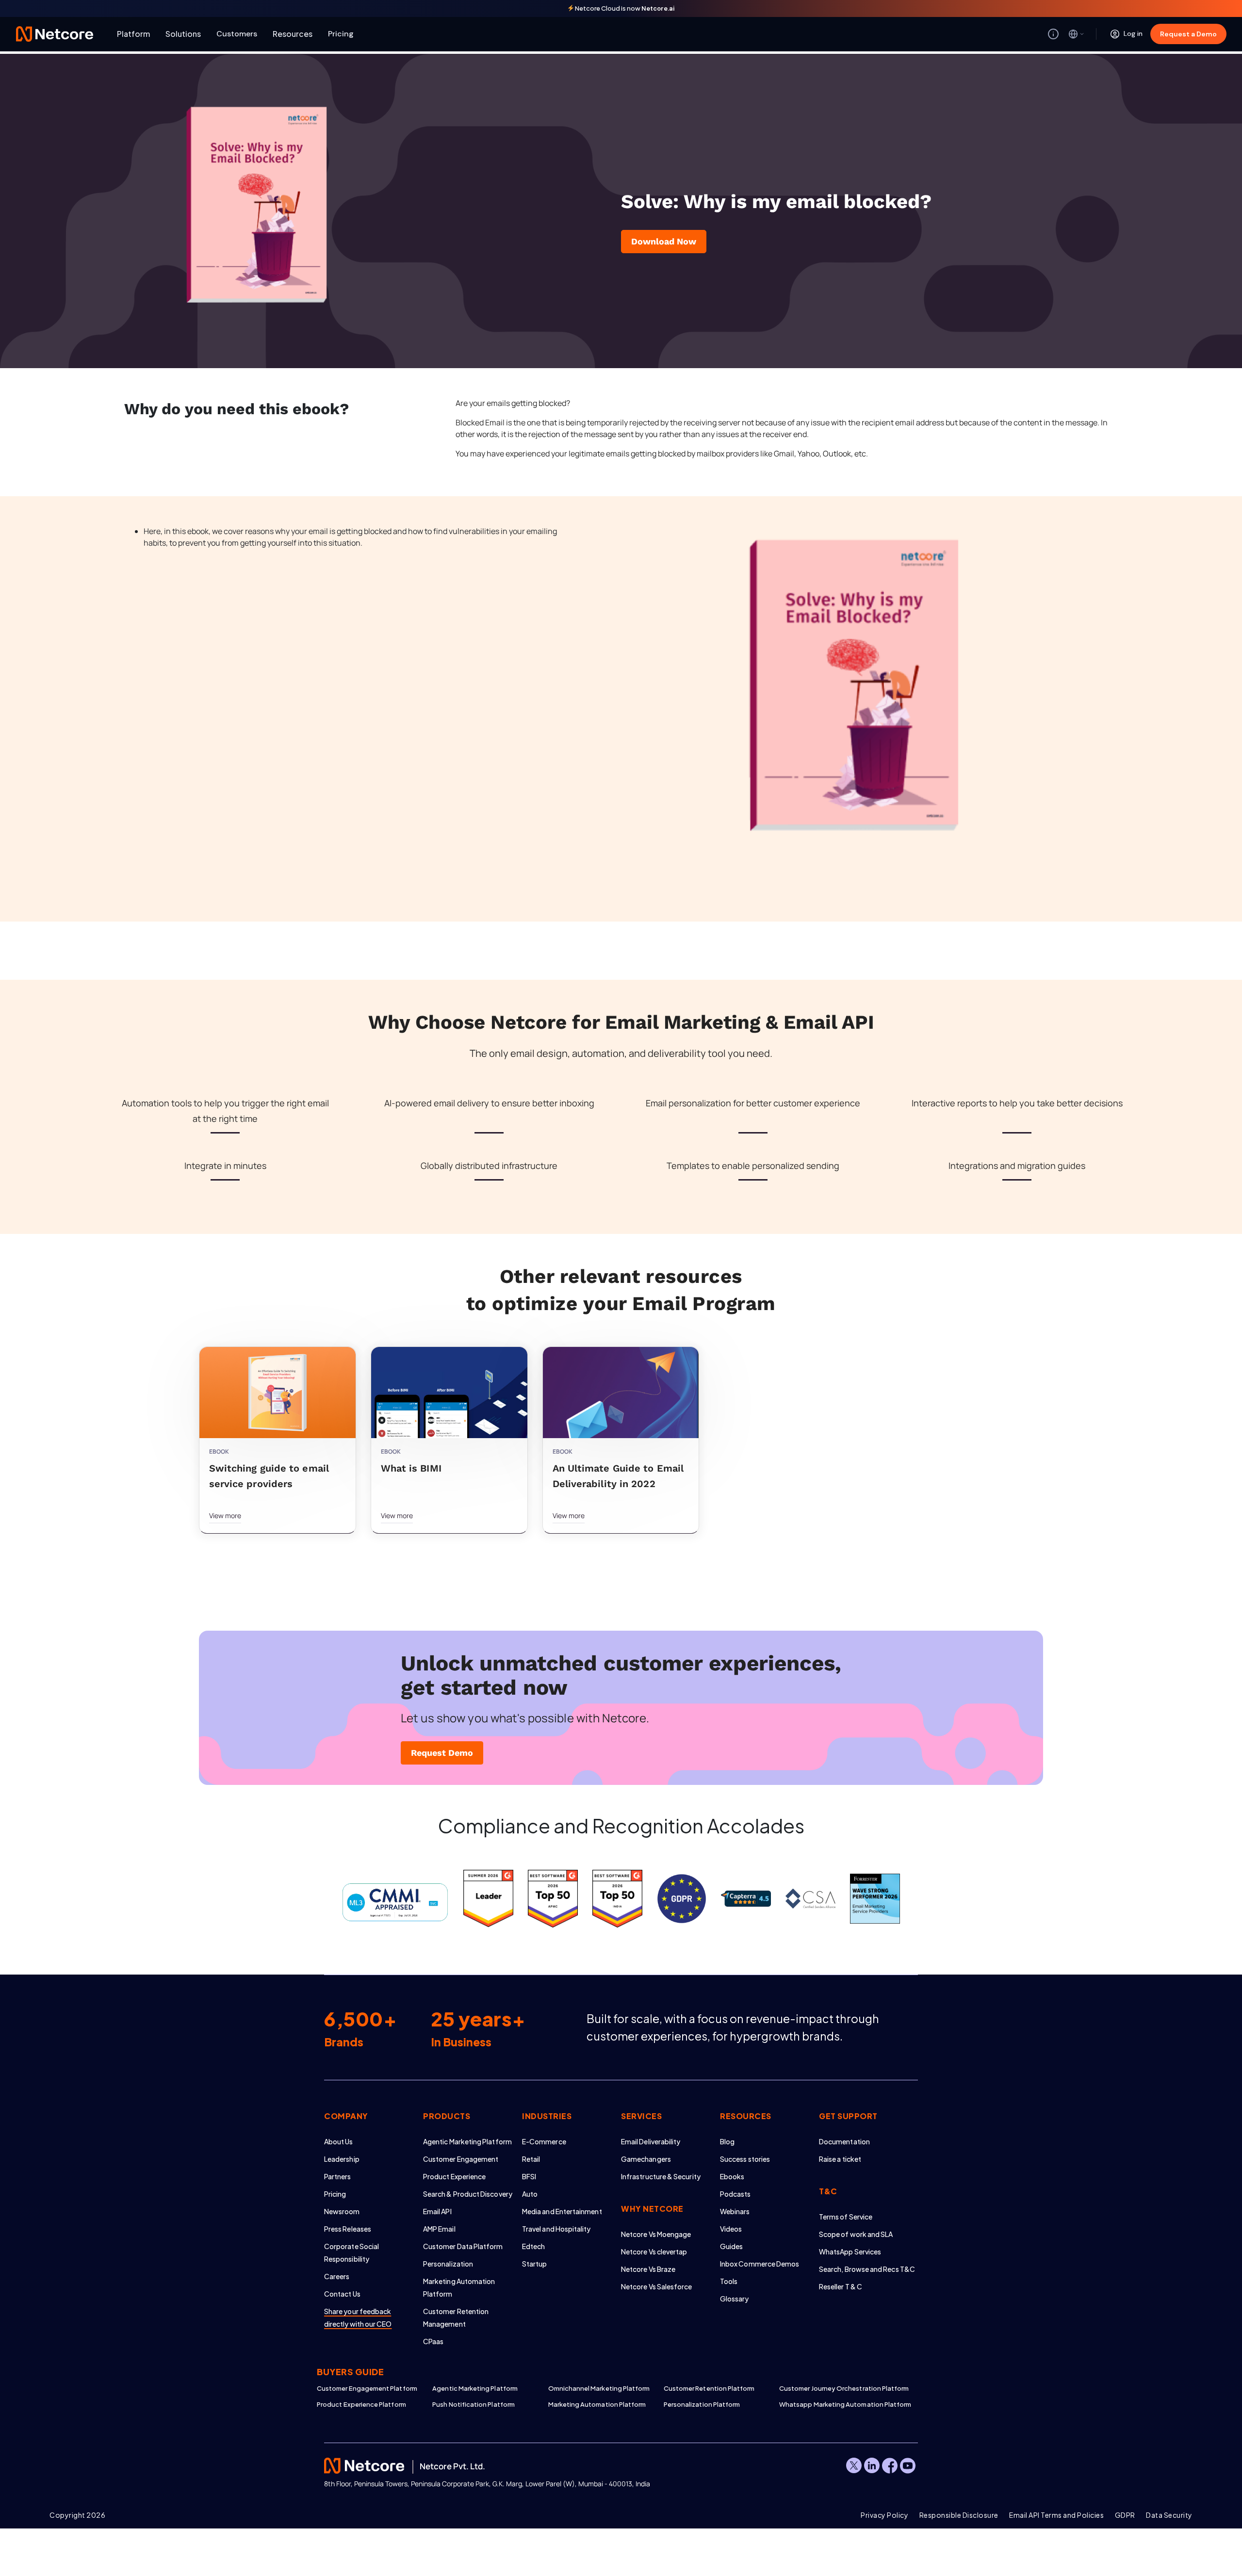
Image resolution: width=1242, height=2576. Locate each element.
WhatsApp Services (850, 2251)
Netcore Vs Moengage (656, 2234)
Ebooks (732, 2176)
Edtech (533, 2246)
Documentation (844, 2141)
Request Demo (442, 1753)
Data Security (1169, 2515)
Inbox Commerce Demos (759, 2263)
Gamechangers (646, 2159)
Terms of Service (845, 2216)
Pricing (341, 34)
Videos (731, 2228)
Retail (531, 2159)
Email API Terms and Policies (1056, 2515)
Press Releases (347, 2228)
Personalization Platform (702, 2404)
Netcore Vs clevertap (654, 2251)
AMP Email (439, 2228)
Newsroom (342, 2211)
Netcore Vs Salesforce (656, 2286)
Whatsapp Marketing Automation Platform (837, 2404)
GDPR (1125, 2515)
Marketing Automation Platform (597, 2404)
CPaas (433, 2341)
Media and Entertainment (562, 2211)
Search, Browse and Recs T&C (867, 2269)
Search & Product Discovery (467, 2193)
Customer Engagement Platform (367, 2388)
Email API (437, 2211)
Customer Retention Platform (709, 2388)
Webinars (735, 2211)
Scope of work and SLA (856, 2234)
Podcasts (735, 2193)
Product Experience (454, 2176)
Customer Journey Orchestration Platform (837, 2388)
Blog (727, 2141)
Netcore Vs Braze (648, 2269)
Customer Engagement (460, 2159)
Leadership (342, 2159)
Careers (337, 2276)
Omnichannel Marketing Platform (599, 2388)
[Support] (1053, 34)
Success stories (745, 2159)
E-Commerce (544, 2141)
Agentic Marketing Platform (467, 2141)
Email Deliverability (650, 2141)
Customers (236, 34)
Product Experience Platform (361, 2404)
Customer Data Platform (463, 2246)
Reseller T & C (840, 2286)
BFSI (529, 2176)
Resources (292, 34)
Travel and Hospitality (556, 2228)
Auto (530, 2193)
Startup (534, 2263)
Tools (728, 2281)
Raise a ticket (840, 2159)
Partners (337, 2176)
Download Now (663, 241)
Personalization (448, 2263)
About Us (338, 2141)
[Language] (1076, 34)
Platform (133, 34)
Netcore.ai (658, 8)
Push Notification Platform (473, 2404)
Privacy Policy (884, 2515)
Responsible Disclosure (958, 2515)
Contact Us (342, 2293)
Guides (731, 2246)
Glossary (734, 2298)
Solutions (183, 34)
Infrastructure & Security (661, 2176)
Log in (1133, 33)
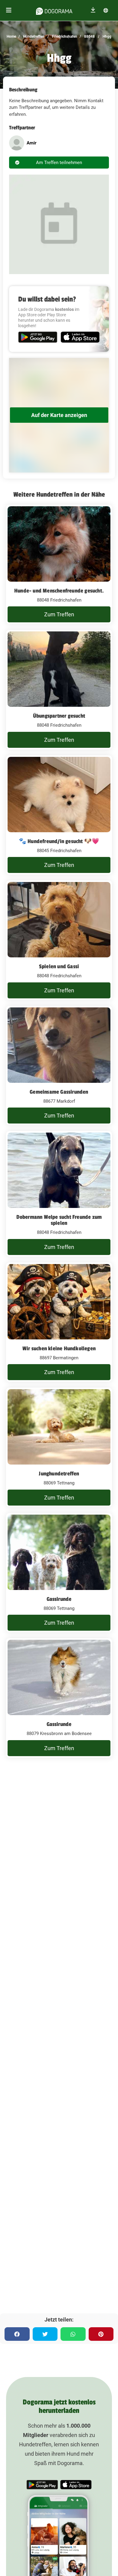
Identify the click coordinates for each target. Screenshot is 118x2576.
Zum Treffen (59, 614)
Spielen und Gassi (59, 966)
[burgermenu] (8, 10)
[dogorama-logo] (54, 10)
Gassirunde (59, 1599)
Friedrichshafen (64, 36)
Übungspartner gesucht (59, 716)
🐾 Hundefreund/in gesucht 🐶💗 (59, 841)
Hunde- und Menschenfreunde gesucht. (59, 590)
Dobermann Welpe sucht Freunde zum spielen (59, 1220)
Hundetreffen (33, 36)
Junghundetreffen (59, 1473)
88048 (89, 36)
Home (11, 36)
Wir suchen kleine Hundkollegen (59, 1348)
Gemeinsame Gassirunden (59, 1092)
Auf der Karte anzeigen (59, 415)
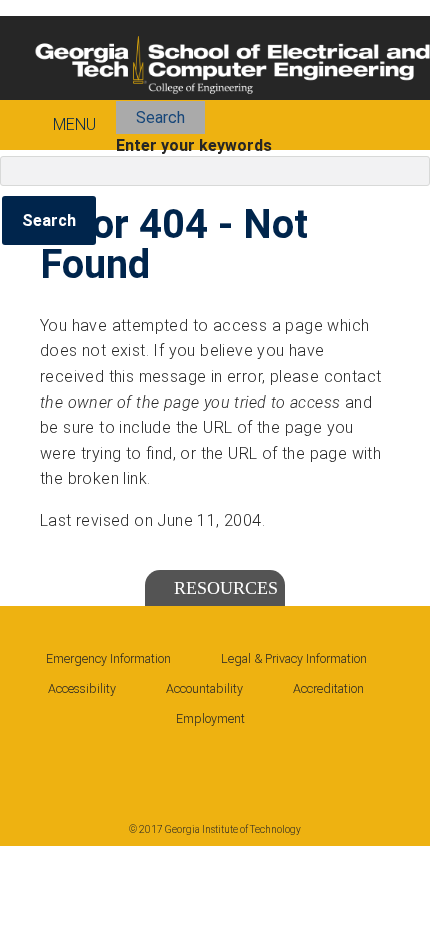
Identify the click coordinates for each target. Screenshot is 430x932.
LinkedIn (130, 766)
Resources (226, 588)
# # # #
Set down exactly the lines running from the beginning of the entries above to the line that contains "E-Commerce (544, 2141)", including both, and leave out pictures.

ANSWER BELOW
Image resolution: width=1242, height=2576. Locate each element.
WhatsApp Services (850, 2251)
Netcore Vs Moengage (656, 2234)
Ebooks (732, 2176)
Edtech (533, 2246)
Documentation (844, 2141)
Request Demo (442, 1753)
Data Security (1169, 2515)
Inbox Commerce Demos (759, 2263)
Gamechangers (646, 2159)
Terms of Service (845, 2216)
Pricing (341, 34)
Videos (731, 2228)
Retail (531, 2159)
Email API Terms and Policies (1056, 2515)
Press Releases (347, 2228)
Personalization Platform (702, 2404)
Netcore Vs clevertap (654, 2251)
AMP Email (439, 2228)
Newsroom (342, 2211)
Netcore Vs Salesforce (656, 2286)
Whatsapp Marketing Automation Platform (837, 2404)
GDPR (1125, 2515)
Marketing Automation Platform (597, 2404)
CPaas (433, 2341)
Media and Entertainment (562, 2211)
Search, Browse and Recs T&C (867, 2269)
Search & Product Discovery (467, 2193)
Customer Engagement Platform (367, 2388)
Email API (437, 2211)
Customer Retention Platform (709, 2388)
Webinars (735, 2211)
Scope of work and SLA (856, 2234)
Podcasts (735, 2193)
Product Experience (454, 2176)
Customer Journey Orchestration Platform (837, 2388)
Blog (727, 2141)
Netcore Vs Braze (648, 2269)
Customer Engagement (460, 2159)
Leadership (342, 2159)
Careers (337, 2276)
Omnichannel Marketing Platform (599, 2388)
[Support] (1053, 34)
Success stories (745, 2159)
E-Commerce (544, 2141)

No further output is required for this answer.